Ao continuar a confissão, o animal prossegue indicando as ações que o aproximam de muitos humanos. A transposição de elementos da esfera do humano para a do animal irracional é um recurso de distanciamento usado pelo autor, que leva o leitor a perceber melhor a crítica feita ao tipo de humano que valoriza a submissão e a conformidade. A crítica do autor a esse tipo de vida se evidencia ainda mais na filosofia expressa pelo burro, a única que ele pode ensinar: a valorização do porte grave e do controle dos sentidos, ou seja, sua filosofia tem a profundidade das aparências.
Depois da confissão do burro, o cronista começa a se despedir do leitor. “Não percebi o resto, e fui andando.” Continua seu caminho, abandonando o bicho à sua sorte, mas ainda ironizando: diz-se triste ao ver morrer tão bom pensador, mas isso é um pretenso elogio, pois até então não fez mais que depreciar o modo de vida do animal. Nota-se o tom de lástima assumido pelo cronista quando considera que outros burros continuariam a viver.

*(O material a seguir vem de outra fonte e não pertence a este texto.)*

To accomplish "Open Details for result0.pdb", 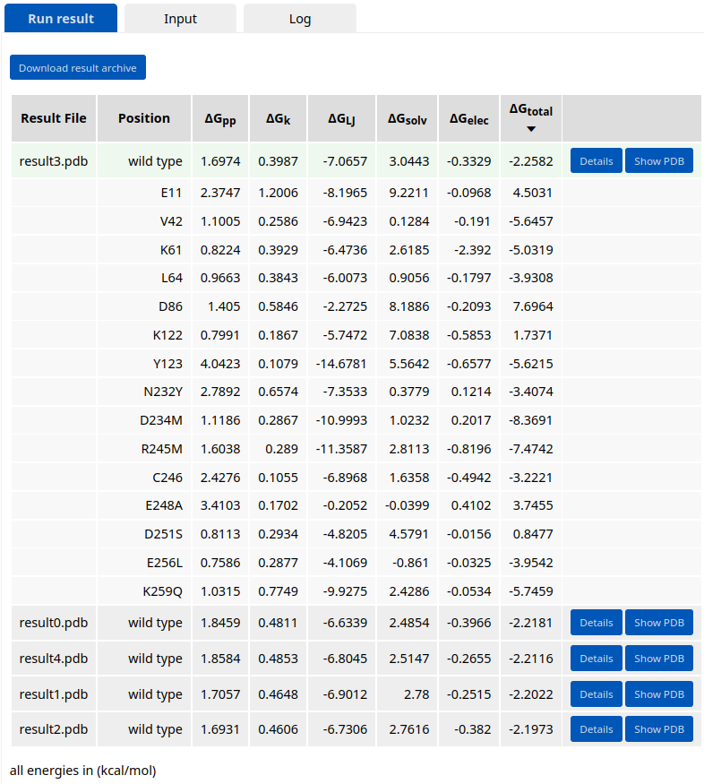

Ao final do parágrafo, apresenta sua grande pergunta, aquela que foi delineada no início da crônica: por que não se investigar o moral do burro? Fica implícita uma exagerada e, por isso, falsa convocação: “Sábios, estudem o moral do bicho!”.
Na sexta-feira, ao passar pelo mesmo local, o cronista encontrou o animal já morto. A marcação do tempo cotidiano define o gênero da narrativa, a crônica. O narrador deixa claro que seu texto foi escrito com base na observação dos lugares que se percorre cotidianamente, os lugares familiares que se transformam conforme o momento: na quinta à tarde o burro agoniza; na sexta pela manhã está morto; na sexta à tarde, nem cadáver havia. Eis aqui o material da crônica.

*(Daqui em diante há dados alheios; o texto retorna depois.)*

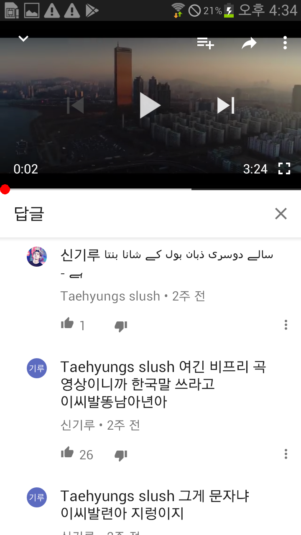The width and height of the screenshot is (301, 535).
Task: Skip to the next video
Action: (x=226, y=105)
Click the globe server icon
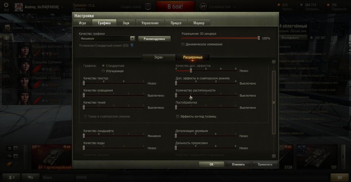 click(9, 148)
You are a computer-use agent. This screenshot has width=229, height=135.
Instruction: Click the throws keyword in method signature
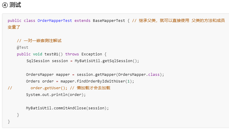click(72, 54)
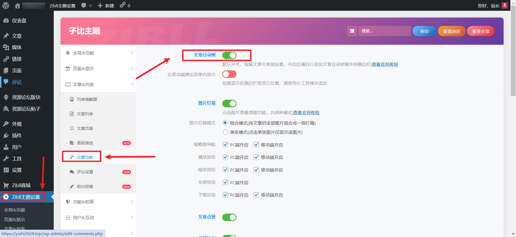Uncheck 缩略图导航 PC端开启 checkbox

(x=226, y=145)
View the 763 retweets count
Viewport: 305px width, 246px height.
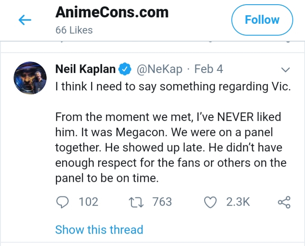pyautogui.click(x=162, y=202)
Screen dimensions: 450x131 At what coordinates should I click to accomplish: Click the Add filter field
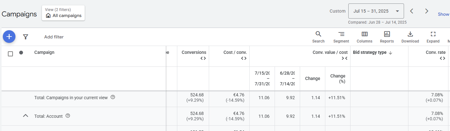pos(54,37)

O autor finaliza o texto retomando sua reflexão a respeito da natureza do animal: nem inventou a pólvora, nem seu sucedâneo mais terrível na época, a dinamite, e o despacha: que descanse em paz!

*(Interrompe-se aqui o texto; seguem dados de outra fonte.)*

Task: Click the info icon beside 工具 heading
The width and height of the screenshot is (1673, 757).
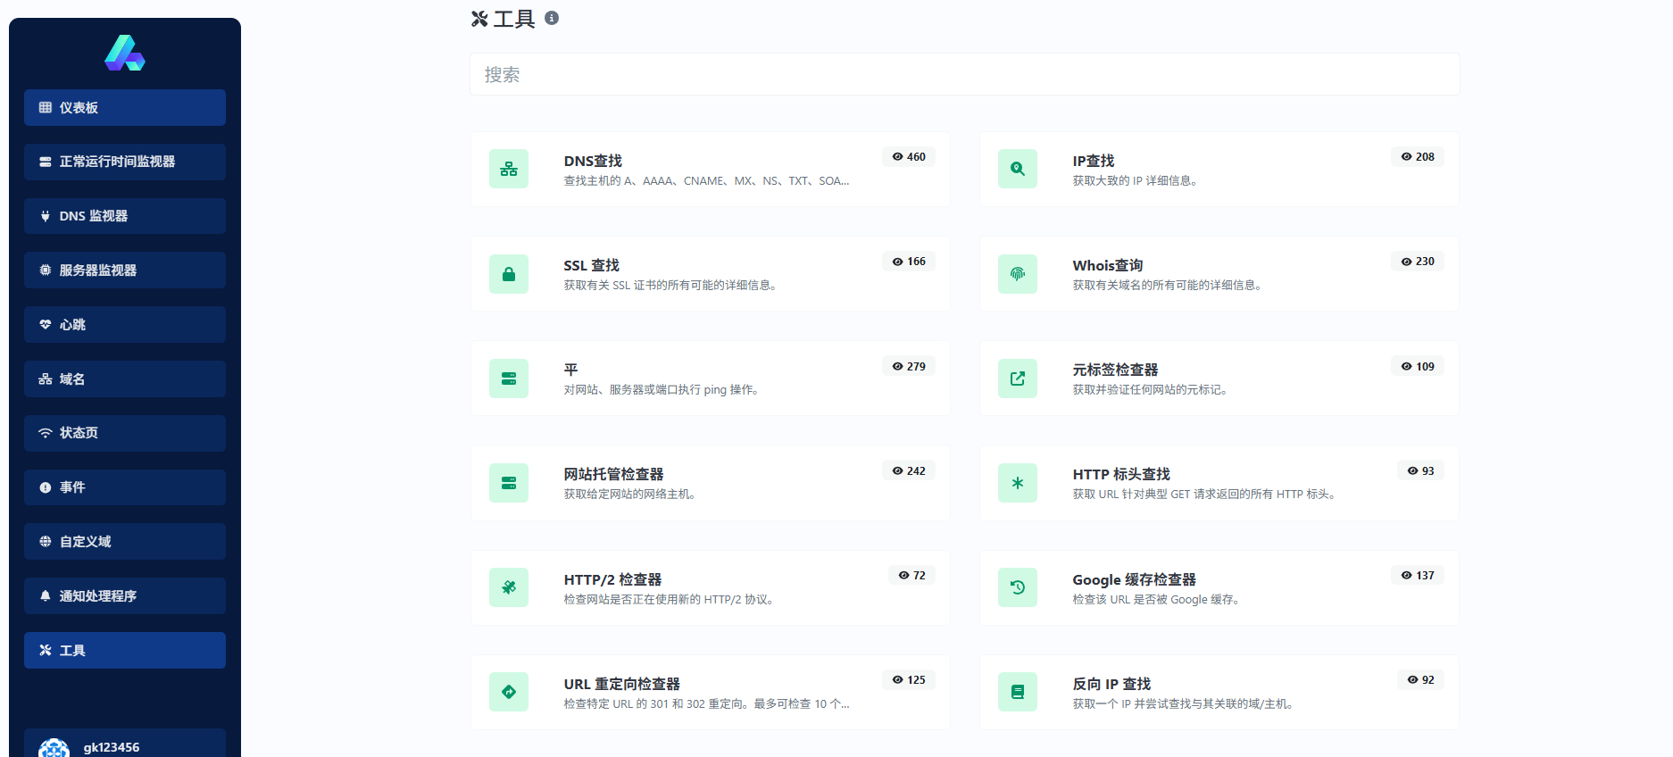Action: [x=552, y=18]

Vocabulário: O autor faz uso de um vocabulário rico e variado, incluindo termos específicos relacionados ao tema central, como “capim”, “trilhos de bondes” e “anca do burro”. Isso contribui para a criação de um ambiente mais detalhado e realista.
Uso de pronomes: O autor utiliza pronomes pessoais, como “eu” e “ele”, para criar uma conexão direta com o leitor e tornar a narrativa mais envolvente.
Uso de adjetivos e advérbios: O autor faz uso de adjetivos e advérbios para descrever e qualificar os elementos da crônica. Ele utiliza esses recursos para fornecer detalhes sensoriais e criar uma imagem vívida dos eventos e personagens.
Tempos verbais: O autor emprega predominantemente o tempo verbal no pretérito perfeito (“vi”, “determinei”, “achou”), que indica ações passadas e cria um tom narrativo. No entanto, também há o uso do presente do indicativo (“agora”, “receio”, “parecerá”), que traz uma sensação de atualidade e envolvimento do leitor. Além disso, a mudança entre tempos verbais indica a alternância entre a observação dos fatos passados e a reflexão atual do narrador.
Verbos modais e auxiliares: Machado faz uso de verbos modais e auxiliares, como “poderia”, “deveriam” e “seriam”, para expressar possibilidades, obrigações e condicionalidade. Isso contribui para a construção de argumentos ao longo da crônica.
Discurso direto e indireto: O autor mescla o discurso direto e indireto ao incorporar os pensamentos e reflexões do burro. O discurso direto é usado quando o narrador reproduz as falas do burro consigo mesmo, enquanto o discurso indireto é utilizado para expressar as reflexões e considerações mais profundas do animal.
Estruturação textual: A crônica de Machado de Assis segue uma estrutura bem definida, com início, meio e fim. O autor organiza os parágrafos de forma a conduzir o leitor pelos eventos e reflexões, construindo um argumento progressivo.